Here, the benefit received by the partnerships from Mr. Hodges was substantial. The sole asset of the partnerships were their cattle, which increased in number while residing at Mr. Reynolds' dairy, consuming hay provided by Mr. Hodges. Therefore, akin to Costanzo, it would be unjust for the partnerships to retain the substantial benefit of the feed provided to their cattle without making any payment.
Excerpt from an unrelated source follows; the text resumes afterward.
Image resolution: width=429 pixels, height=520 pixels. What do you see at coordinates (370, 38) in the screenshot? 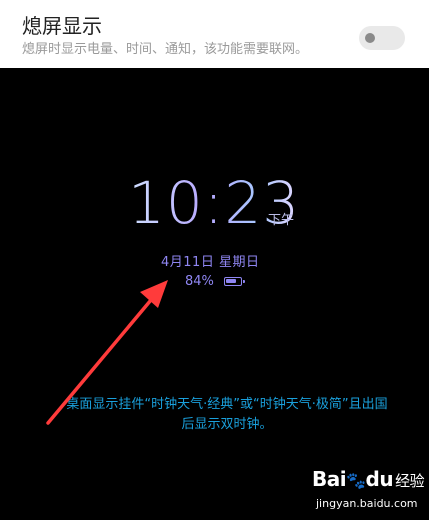
I see `toggle-knob` at bounding box center [370, 38].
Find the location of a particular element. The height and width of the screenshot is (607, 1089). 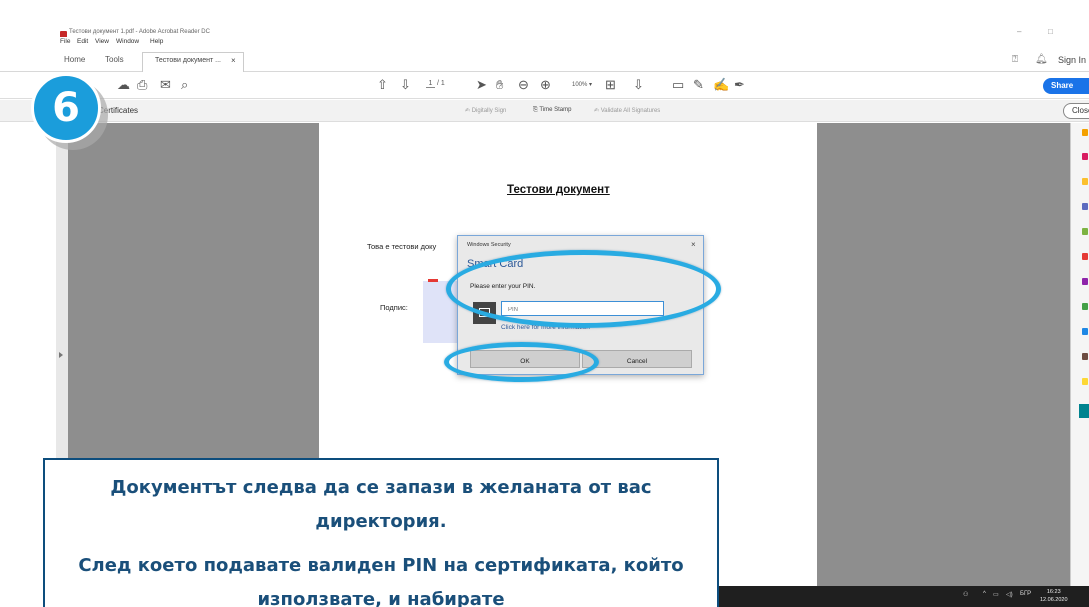

zoom-level-select: 100% ▾ is located at coordinates (582, 84).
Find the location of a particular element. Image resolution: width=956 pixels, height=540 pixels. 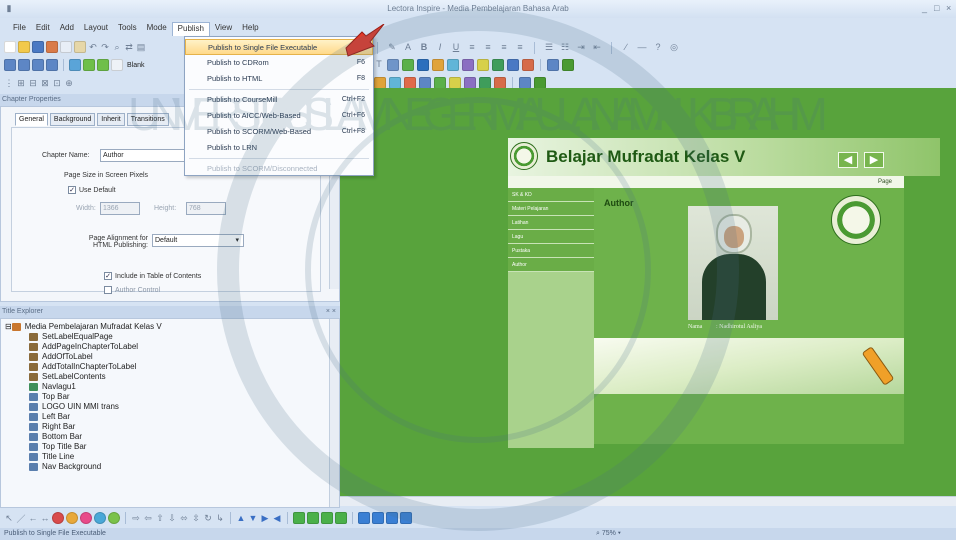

The partnerships argue although they received an incidental and indirect benefit from the hay, they were not unjustly enriched, because purchasing hay was solely Mr. Reynolds' obligation under his lease of the partnerships' cattle. In support of this argument, the partnerships cite to Farwest Steel Corp. v. Mainline Metal Works, Inc., 48 Wn. App. 719 741 P.2d 58, (1987). There, a third party who had contracted to provide materials to a subcontractor sued the general contractor for materials it provided to the subcontractor, under a theory of unjust enrichment. Id. at 720-21. The court found that although the general contractor was enriched by the actions of the third party, the enrichment was not unjust. Id. at 732-33. Instead, the general contractor was "a mere incidental beneficiary" of the contract between the subcontractor and the third party. Id. at 732. The court reasoned the general contractor did not contribute to the third party's loss, in that it did not "acquiesce in or encourage the contract" with the third party. Id. at 732-33.
However, unlike here, Farwest Steel Corp. did not involve a partnership. Id. at 721-22. Here, the benefit accruing to the partnerships from the contract between Mr. Hodges and Mr. Reynolds was not merely incidental. To the contrary, the primary asset of the partnerships, their cattle, was sustained by this third party contract. Thus, it would be unjust to allow the partnerships to retain this benefit without payment.
Accordingly, Washington Trust is entitled to relief against the partnerships, under the doctrine of unjust enrichment, for the hay consumed by the partnership cattle. In addition, Dr. Chamberlain is liable, jointly and severally, for this obligation. See RCW 25.05.125(1) (in general, "all partners are liable jointly and severally for all obligations of the partnership").
The trial court did not err in granting partial summary judgment in favor of Washington Trust.
Affirmed.
A majority of the panel has determined this opinion will not be printed in the
Washington Appellate Reports, but it will be filed for public record pursuant to RCW 2.06.040.
Schultheis, C.J., Korsmo, J., Concur.